Despite himself, he laughed at her obstinance. “She says that you attacked her unprovoked, is that true.”
“No, My Lord. That woman is horrible. She beat a chambermaid over an accident, and I intervened before she did further harm.”
“A chambermaid who happens to be your own daughter, I believe. Is that true, as well.”
The woman stared directly into his eyes, not with anger, but with confidence and bearing. “Yes, My Lord, but I would have done the same regardless of the child’s origin. No one will harm a child in my presence.”
“Fair enough, but I cannot have slaves attacking my paid staff. By law I’ll have to pay for her injuries and suffering. I must give compensation for her sustaining them in a work environment.” He watched the woman closely and added, “You realize that those costs will be added to your indentureship?”
She nodded, eyes never leaving his. “Yes, My Lord.”
“That woman is vital to my household. She maintains order over my kitchen and staff and procures all food supplies and stores.” He returned to a chair behind his desk and added, “I need her. She keeps this manor house running.”

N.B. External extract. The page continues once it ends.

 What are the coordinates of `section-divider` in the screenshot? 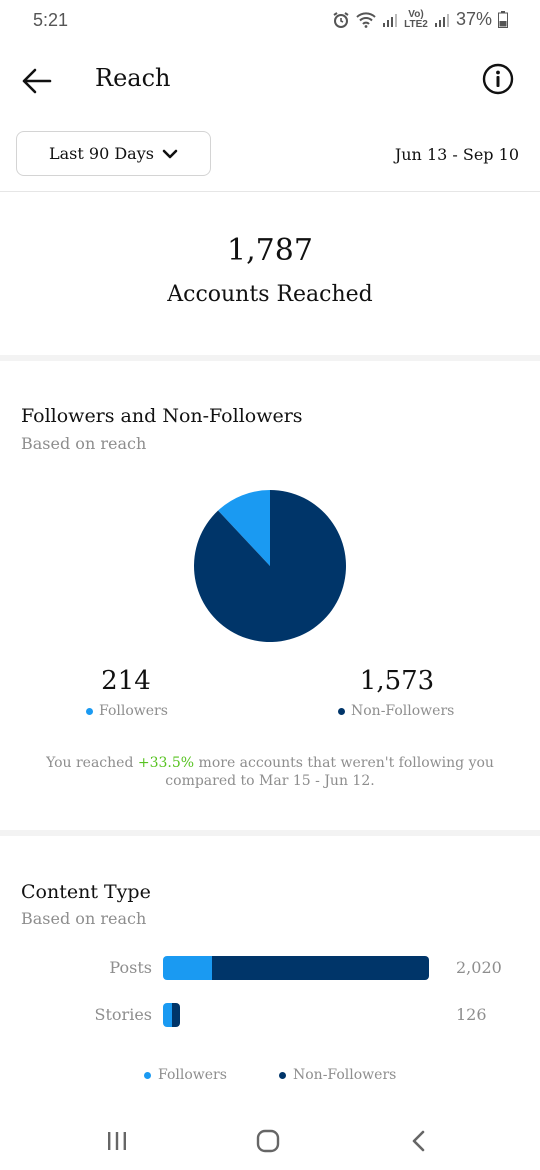 It's located at (270, 358).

“That woman is robbing you blind, spending your money on inflated prices and splitting the profits with her cronies in town. The kitchen is unsanitary, and the pantry disorganized. You’d do better to hire a new kitchen steward.”
This one is so bold, he thought, I like her. Changing the subject, he asked, “What’s your name?”
“Mattie Pogue.”
“Why did you choose to come to the southern continent, Mattie? Did your husband die, and you hoped for opportunity for you and your daughters? Because you’re going about it the wrong way
if that was the reason.” He genuinely liked the woman. He had seen slave attacks before, but never one so calculated. She had used appropriate force, and the situation was one he would have probably interfered with himself.

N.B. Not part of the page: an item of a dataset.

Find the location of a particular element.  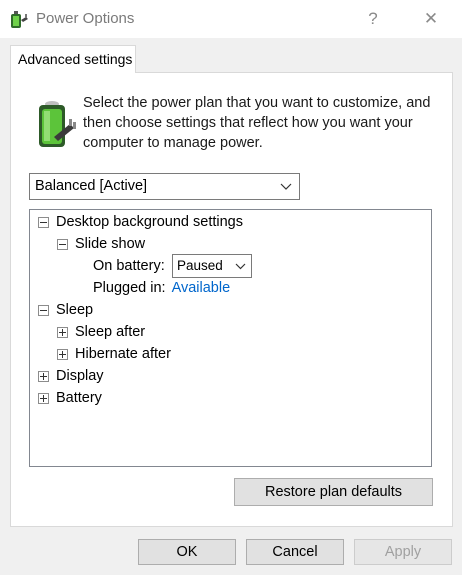

tree-node-battery: Battery is located at coordinates (70, 398).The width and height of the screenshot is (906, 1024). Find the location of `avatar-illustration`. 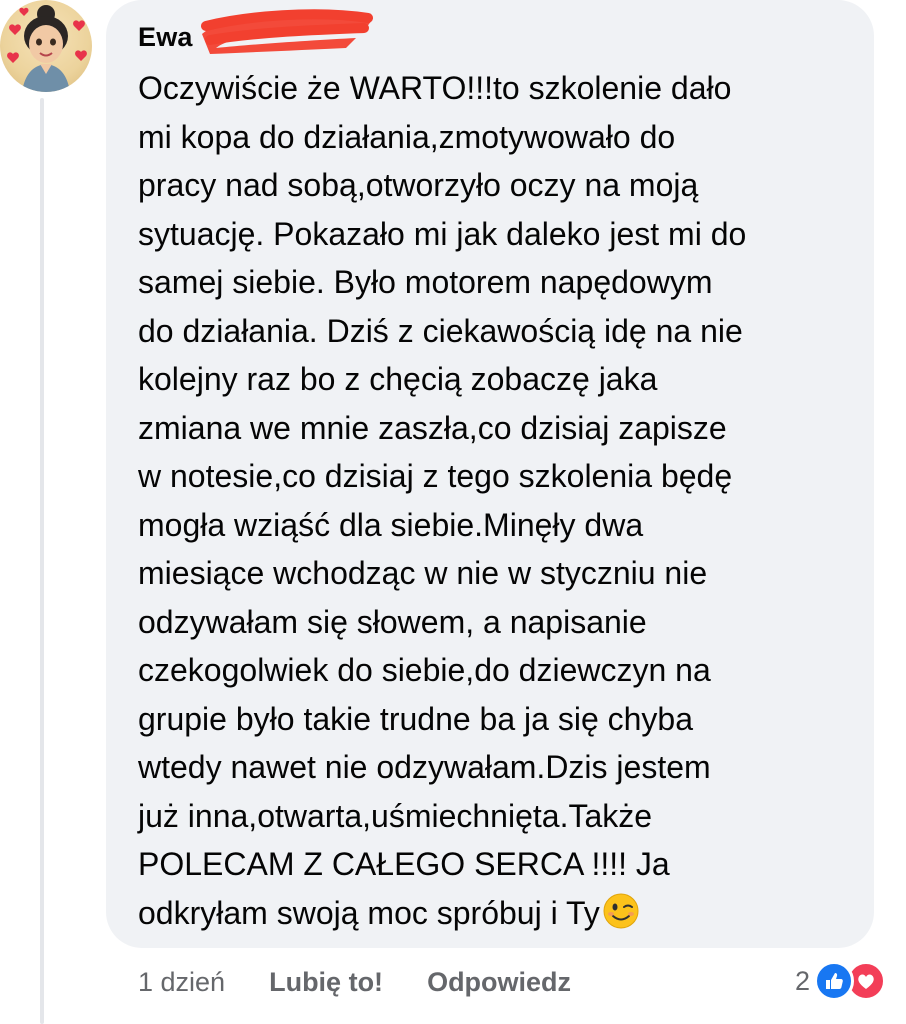

avatar-illustration is located at coordinates (47, 48).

“We were kidnapped from The Cove and brought here against our will by Captain Dominique.”
“I see. Well, that claim is made by many a slave, although it is usually a ploy to end their indentureship early.” He had heard enough. The woman was obviously intelligent and found a new way to play an old con. He started to rise, but her words stopped him.

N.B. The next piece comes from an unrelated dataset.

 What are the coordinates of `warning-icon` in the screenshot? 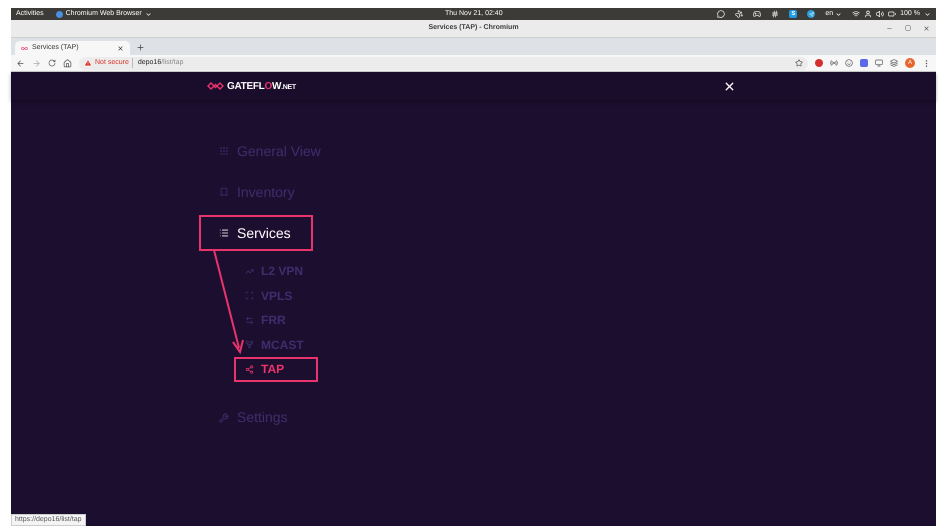 It's located at (88, 63).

“My husband is the Captain of the Guard for Artema Horn. He is Alec Pogue, proven by battles on the sea, and taker of many of Cargia’s vessels before he retired from a life at sea.”
Charro sat back into his chair, amused by her commitment to her lie. “And he serves him currently?”
“Yes. Up until the day we were stolen.”
“Can you prove this?”
Her eyes grew wide with hope and she reached shaking hands into a pocket sewn into her dress. “Yes, My Lord. I’ve carried this with me since the day of my capture. Artema Horn gave it to my husband just the night before, and I found it while ironing his uniform.” Tears filled her eyes and she trembled. “At the time I thought nothing of it.”
“And now?”
“It’s the only memento of him I possess.” She wiped away her tears and held it toward him. “Besides my girls, it’s all that I have in this world.”
Normally Valencia would not have allowed the conversation to go on this long, but the woman intrigued him. He read the words on the letter. He was surprised to see that the signature truly resembled that of Horn. They had exchanged many business transactions in the past, and the mark was easily recognizable. The letter was brief and merely thanked a Captain Pogue for his many years of service. “This looks in order, but I’m sorry. It proves nothing. You may’ve stolen it from another woman, or found it lying about.”
“It’s true, I swear on the gods.”
“Regardless, Artema Horn is no longer in charge of The Cove. There have been recent… How do you say? Developments.”